Exercise aim → Copy each line of the records that includes "Given".

═══ Data

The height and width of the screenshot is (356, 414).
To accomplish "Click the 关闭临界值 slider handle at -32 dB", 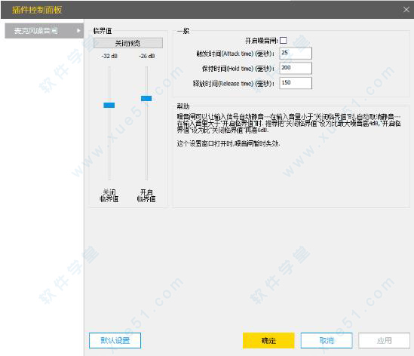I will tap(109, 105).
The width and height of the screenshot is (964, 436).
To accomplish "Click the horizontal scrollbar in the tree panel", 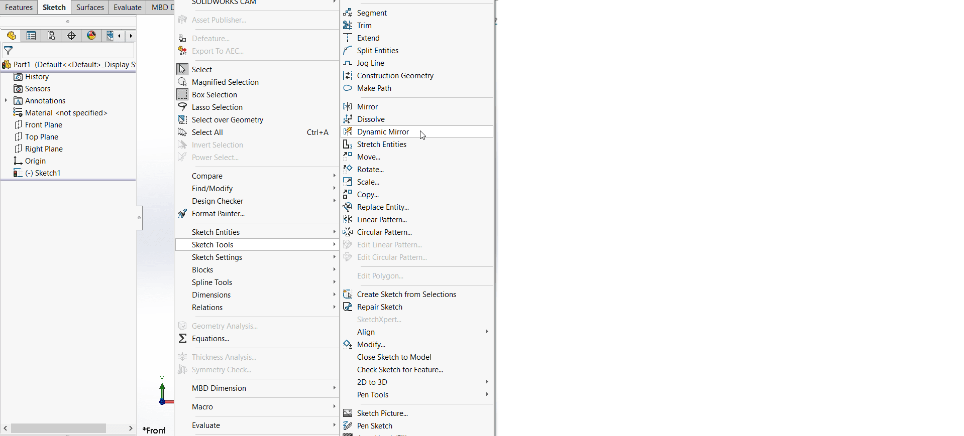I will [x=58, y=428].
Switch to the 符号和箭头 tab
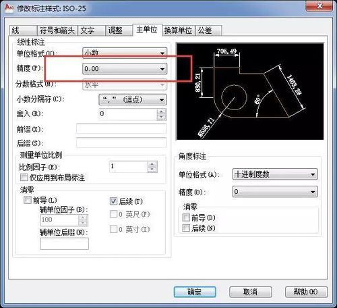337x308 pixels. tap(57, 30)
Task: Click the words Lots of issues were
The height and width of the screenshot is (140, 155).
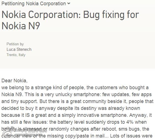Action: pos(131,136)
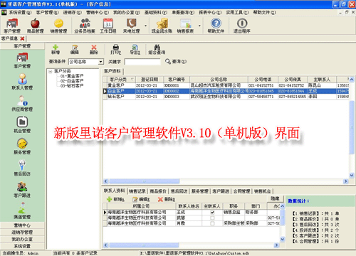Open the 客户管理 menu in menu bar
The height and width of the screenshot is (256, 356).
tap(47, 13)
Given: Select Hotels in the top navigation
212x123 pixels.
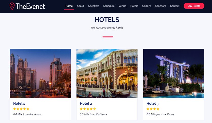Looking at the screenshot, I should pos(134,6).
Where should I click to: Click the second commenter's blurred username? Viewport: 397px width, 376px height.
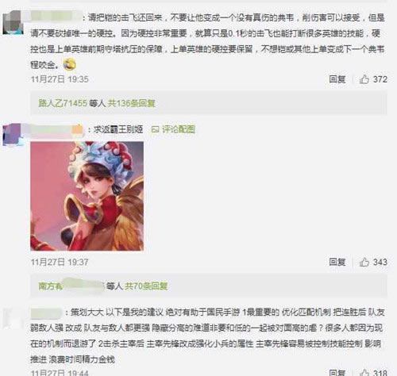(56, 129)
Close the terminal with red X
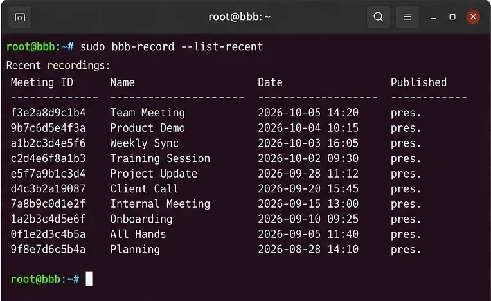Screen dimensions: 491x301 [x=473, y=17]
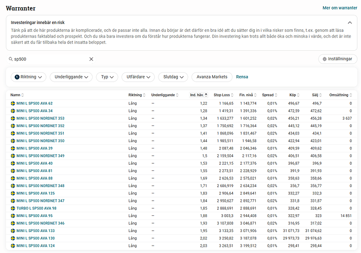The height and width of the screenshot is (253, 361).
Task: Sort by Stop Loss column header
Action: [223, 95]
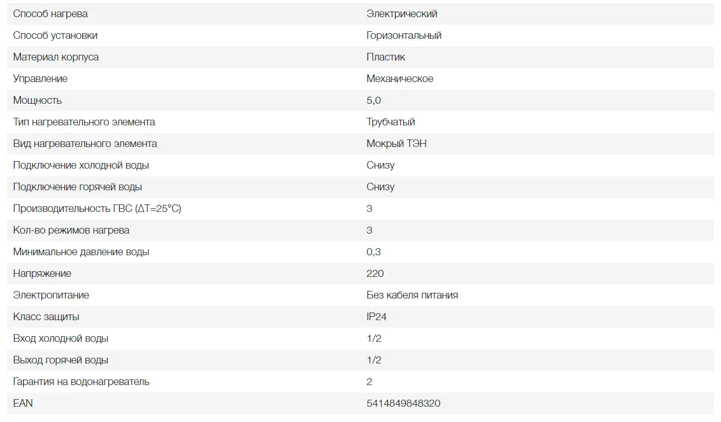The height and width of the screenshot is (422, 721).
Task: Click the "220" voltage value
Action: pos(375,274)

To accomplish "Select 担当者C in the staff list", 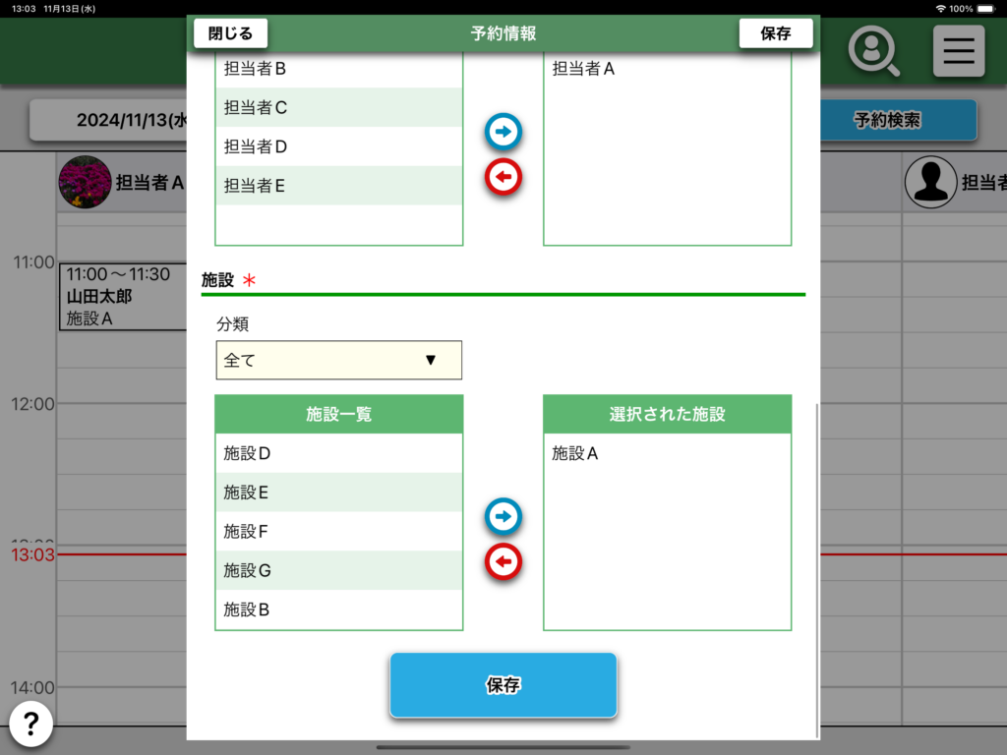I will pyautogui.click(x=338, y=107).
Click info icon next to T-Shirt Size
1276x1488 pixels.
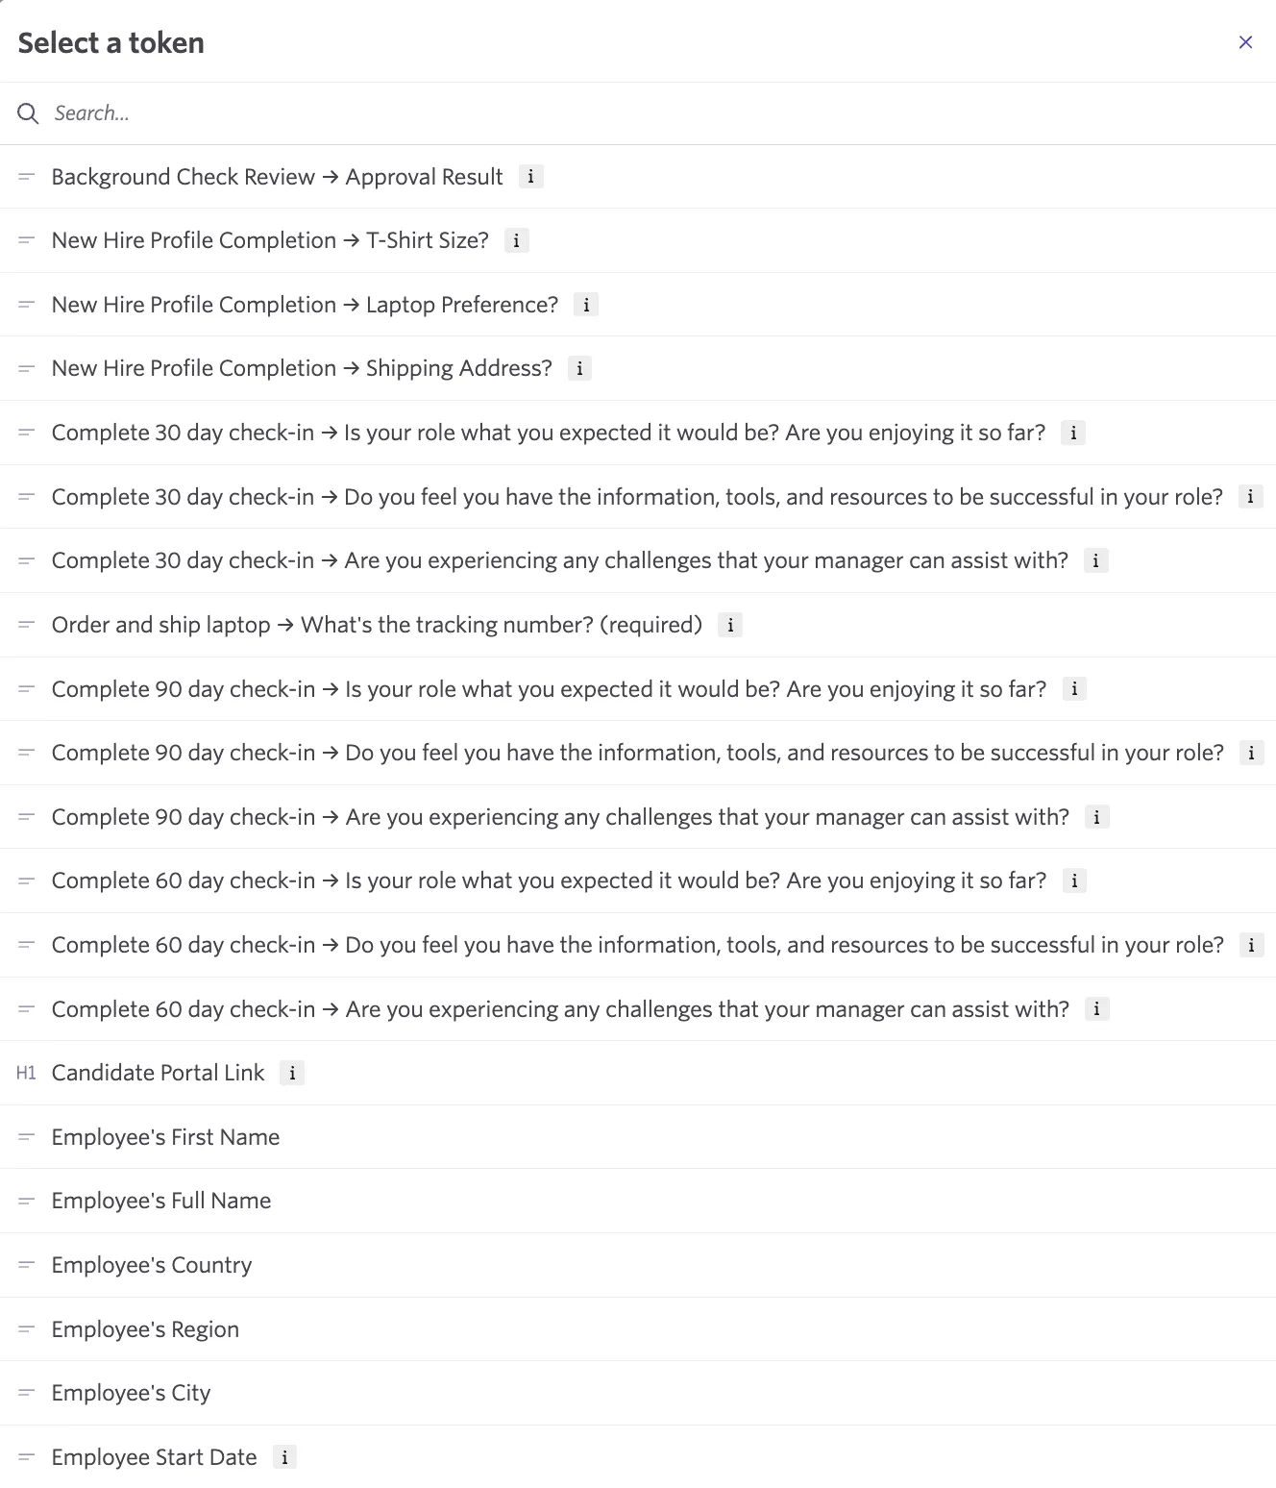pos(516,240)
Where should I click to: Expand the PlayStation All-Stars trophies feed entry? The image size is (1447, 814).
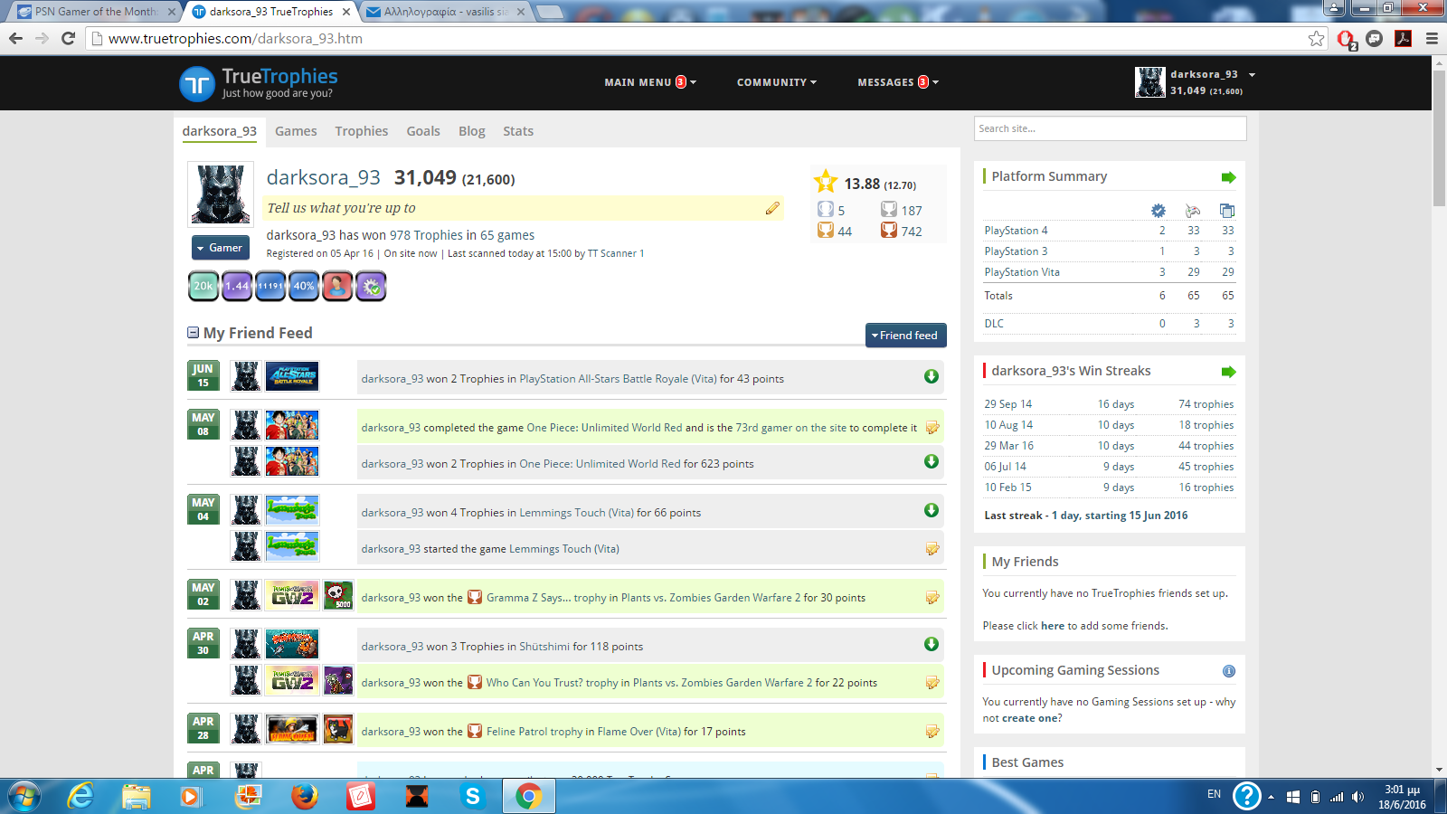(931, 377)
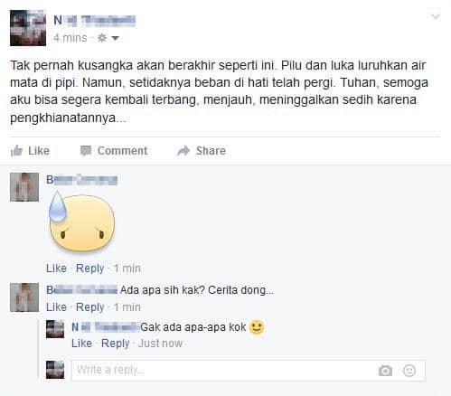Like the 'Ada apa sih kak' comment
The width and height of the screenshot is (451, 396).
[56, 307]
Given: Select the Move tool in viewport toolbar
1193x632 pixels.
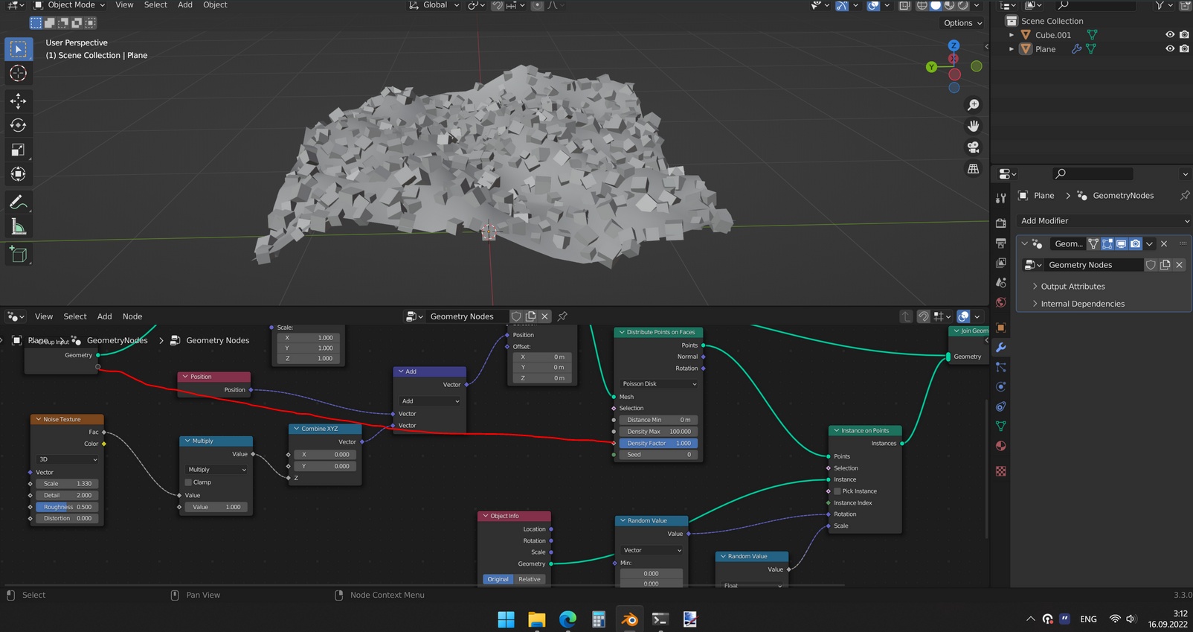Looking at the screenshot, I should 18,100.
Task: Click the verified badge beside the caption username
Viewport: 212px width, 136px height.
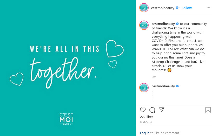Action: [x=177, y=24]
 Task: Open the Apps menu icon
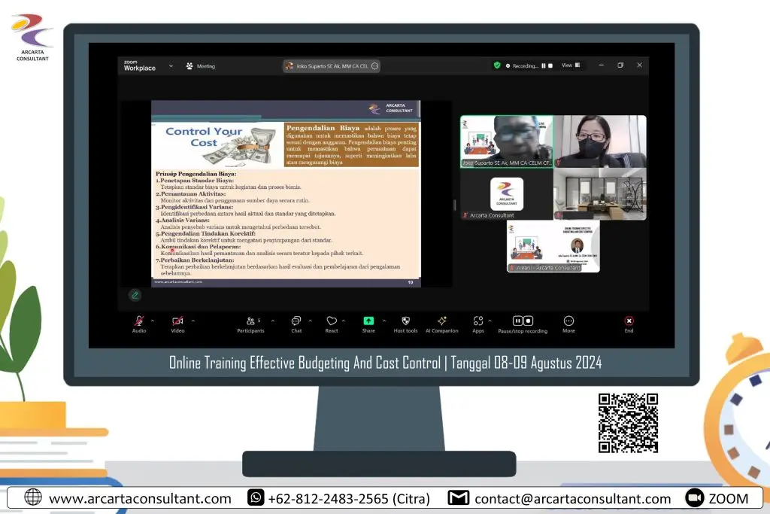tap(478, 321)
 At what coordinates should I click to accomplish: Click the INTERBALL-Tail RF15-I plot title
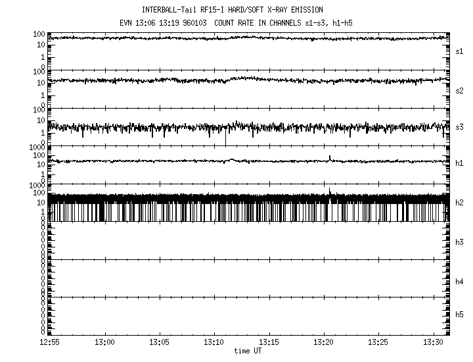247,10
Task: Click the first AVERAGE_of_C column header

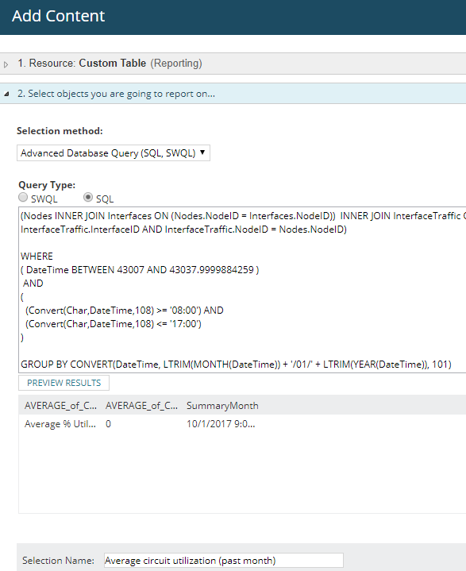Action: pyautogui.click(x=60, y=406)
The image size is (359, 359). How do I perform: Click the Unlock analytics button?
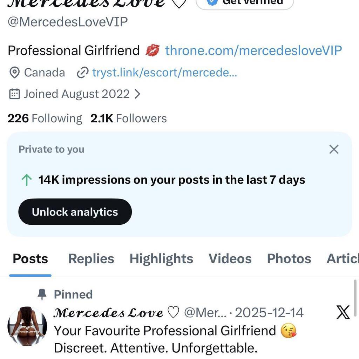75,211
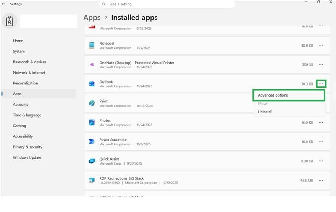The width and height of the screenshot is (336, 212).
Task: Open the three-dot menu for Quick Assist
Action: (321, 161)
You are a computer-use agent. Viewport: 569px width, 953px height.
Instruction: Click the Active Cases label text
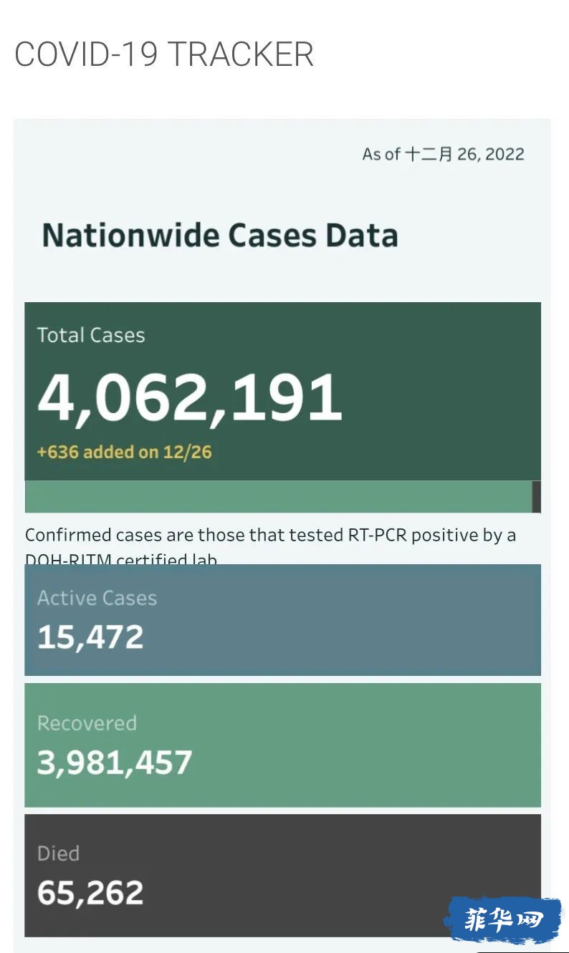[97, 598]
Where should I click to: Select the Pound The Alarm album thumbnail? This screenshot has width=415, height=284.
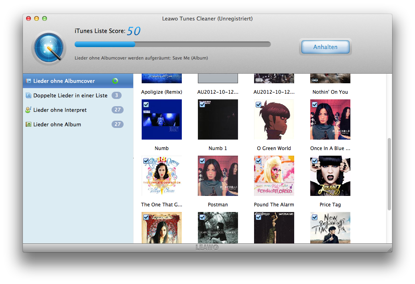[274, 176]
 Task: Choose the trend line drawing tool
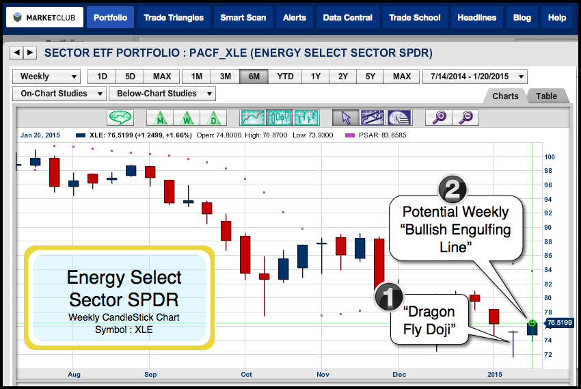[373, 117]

══════

Problem solution →
Given: Select Hotels in the top navigation
Given: Select the Move tool in viewport toolbar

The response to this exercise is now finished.